◆ **Your assignment**: Output exactly the lines from the one containing "Close the Chọn tướng dialog" through the final line of the entries below, both included, and skip the pictures.

Stored dataset items:
• • • •

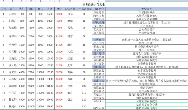This screenshot has height=110, width=188.
Task: Click the title cell 王者信条宗门大全
Action: pyautogui.click(x=94, y=4)
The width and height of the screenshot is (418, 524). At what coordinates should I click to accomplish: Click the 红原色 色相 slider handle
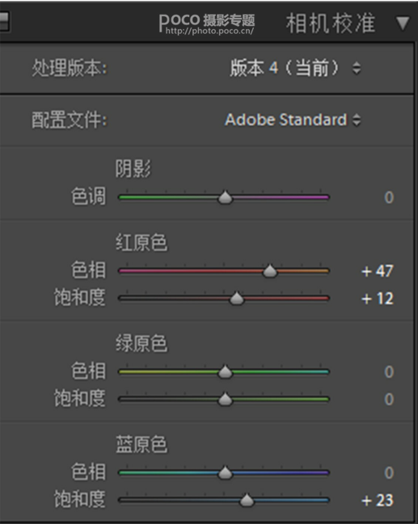(x=270, y=271)
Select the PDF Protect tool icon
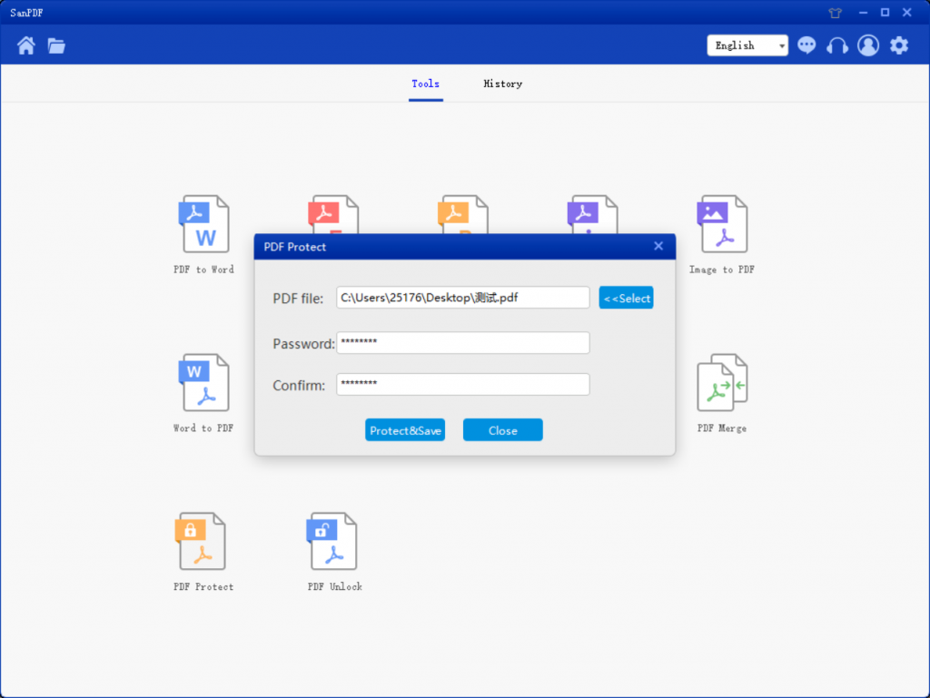Viewport: 930px width, 698px height. tap(201, 542)
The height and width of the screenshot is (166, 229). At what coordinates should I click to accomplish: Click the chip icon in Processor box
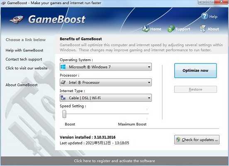[x=63, y=83]
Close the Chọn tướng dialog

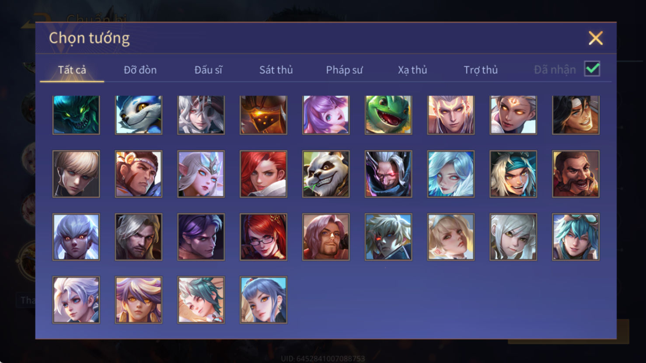(595, 38)
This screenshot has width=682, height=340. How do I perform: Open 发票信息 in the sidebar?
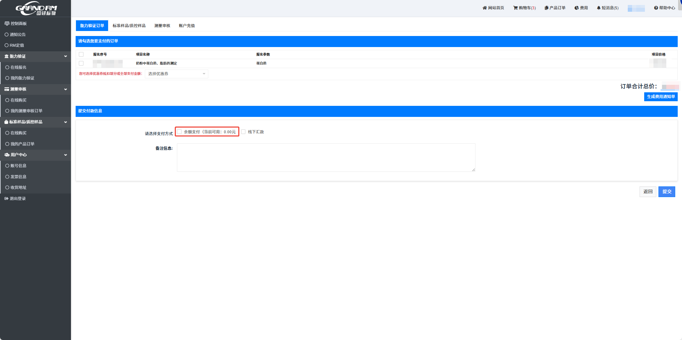(x=18, y=177)
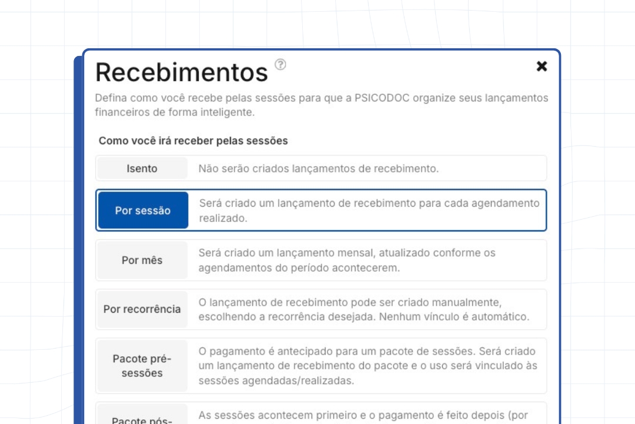635x424 pixels.
Task: Choose the Por sessão payment option
Action: pos(143,210)
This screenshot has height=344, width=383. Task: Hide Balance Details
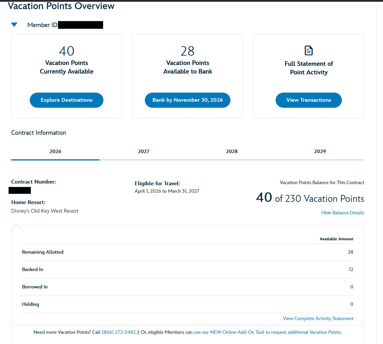pos(343,213)
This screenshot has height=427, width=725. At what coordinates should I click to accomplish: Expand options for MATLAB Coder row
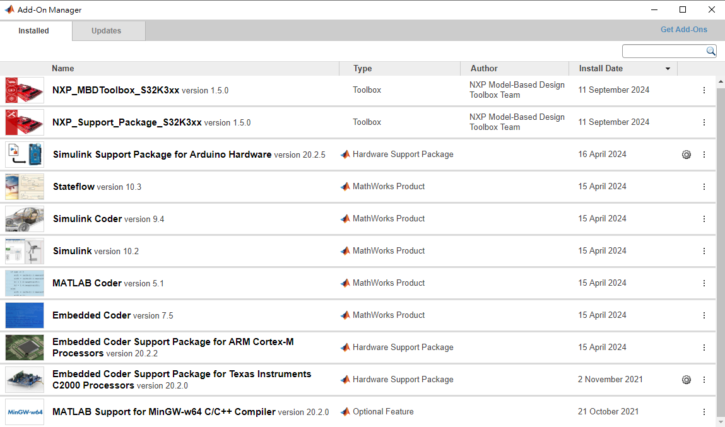coord(704,283)
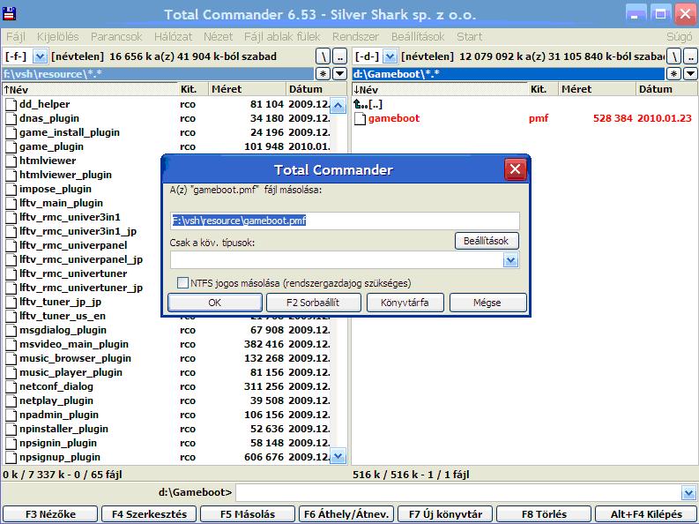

• • • •

◆ **Task answer**:
Close the Chọn tướng dialog

(595, 38)
This screenshot has width=682, height=340. How do I perform: Open 发票信息 in the sidebar?
(x=18, y=177)
635x424 pixels.
Task: Choose the Por sessão payment option
Action: pos(143,210)
This screenshot has height=344, width=383. Task: Hide Balance Details
pos(343,213)
This screenshot has height=427, width=725. At what coordinates should I click to accomplish: Expand options for MATLAB Coder row
coord(704,283)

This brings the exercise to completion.